• Input records
====================

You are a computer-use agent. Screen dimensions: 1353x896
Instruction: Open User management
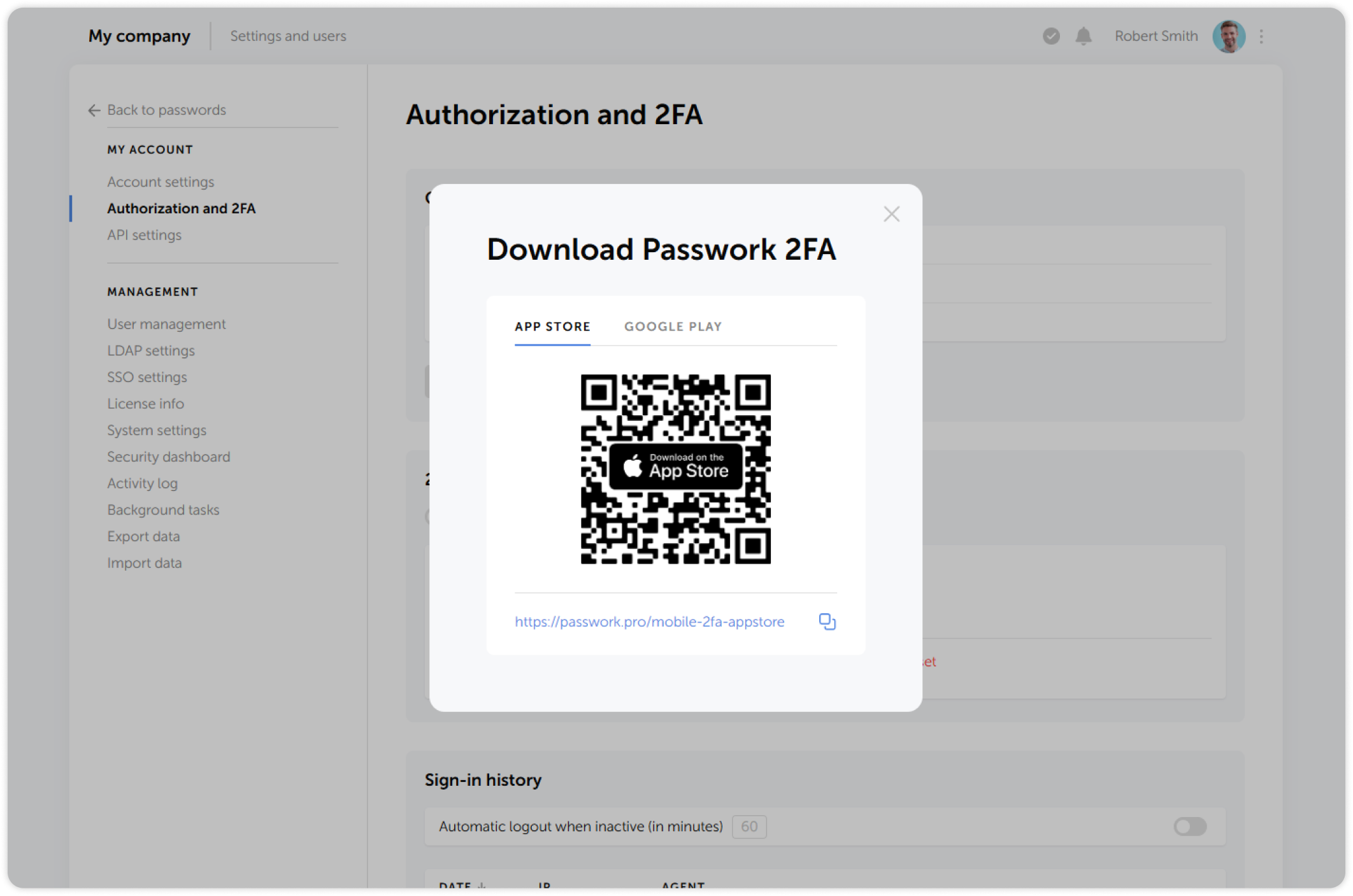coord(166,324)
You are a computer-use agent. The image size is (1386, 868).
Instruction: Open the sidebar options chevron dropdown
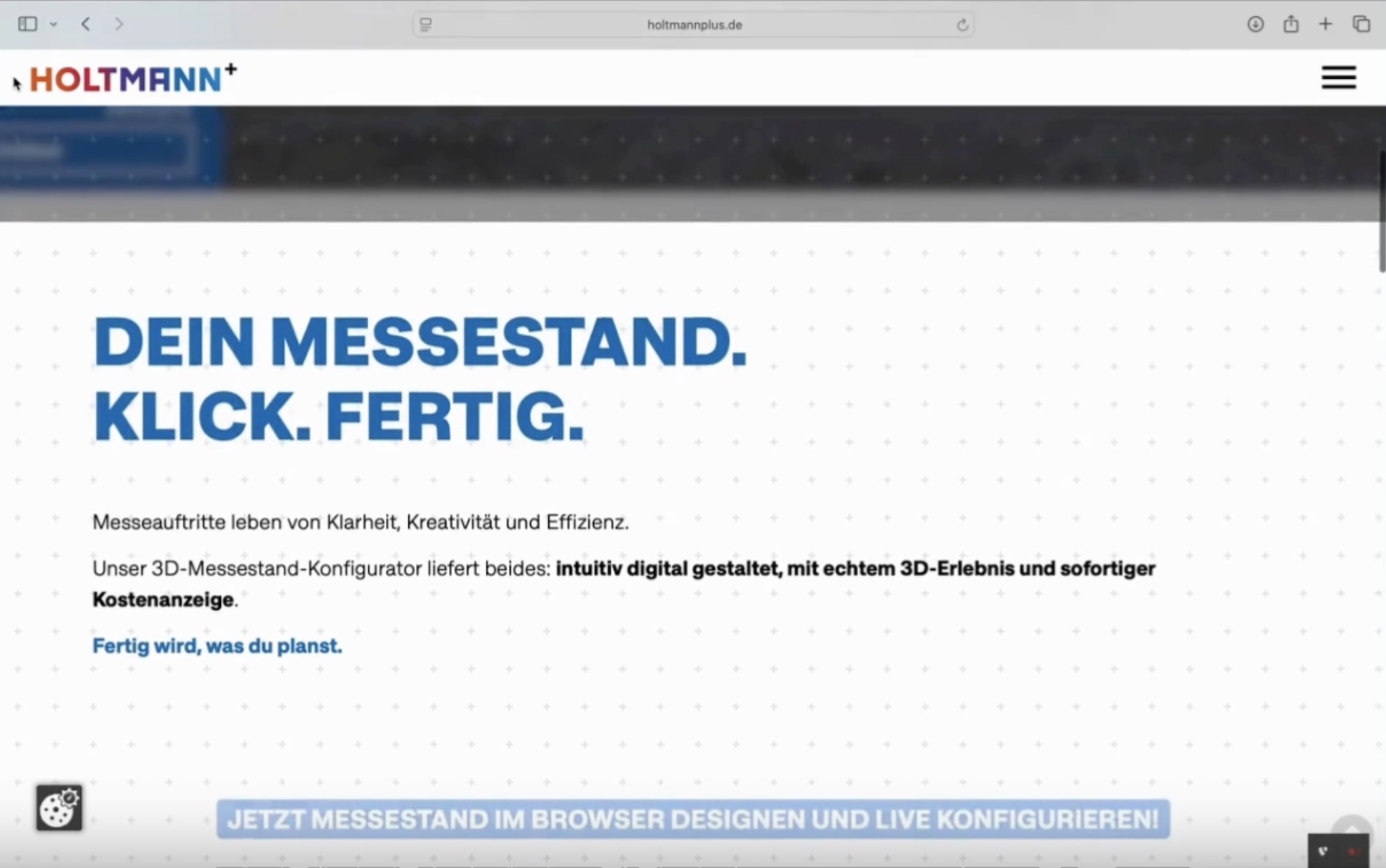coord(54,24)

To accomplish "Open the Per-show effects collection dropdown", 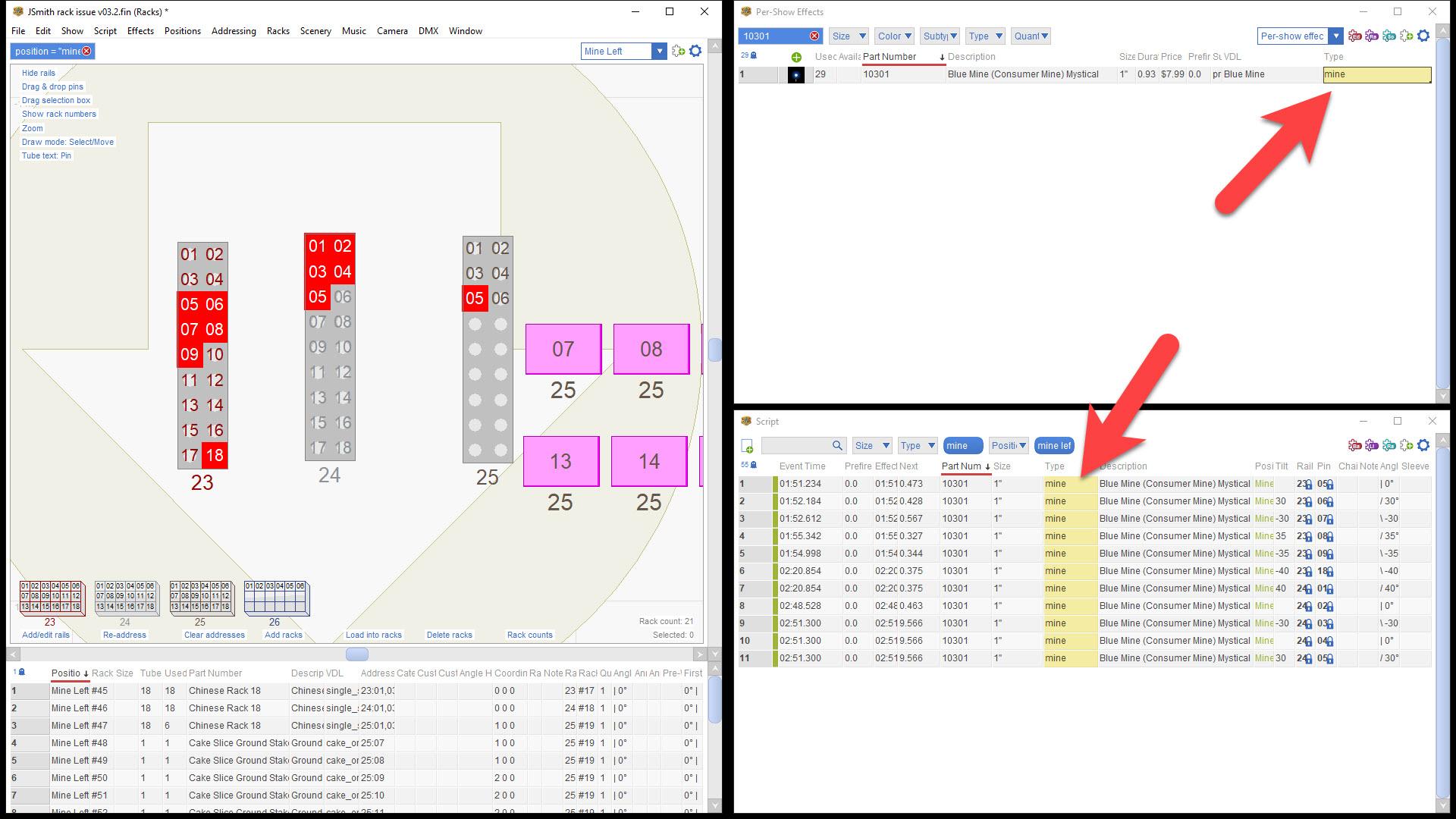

====================

• How to complete this task
Copy each line of the records above exactly as written. Do not carry over any picture.

• Response below
You are a computer-use agent. Screen dimensions: 1353x896
Instruction: Open User management
coord(166,324)
You are a computer-use agent. The image size is (1386, 868).
Instruction: Open the sidebar options chevron dropdown
coord(54,24)

To accomplish "Open the Per-show effects collection dropdown", 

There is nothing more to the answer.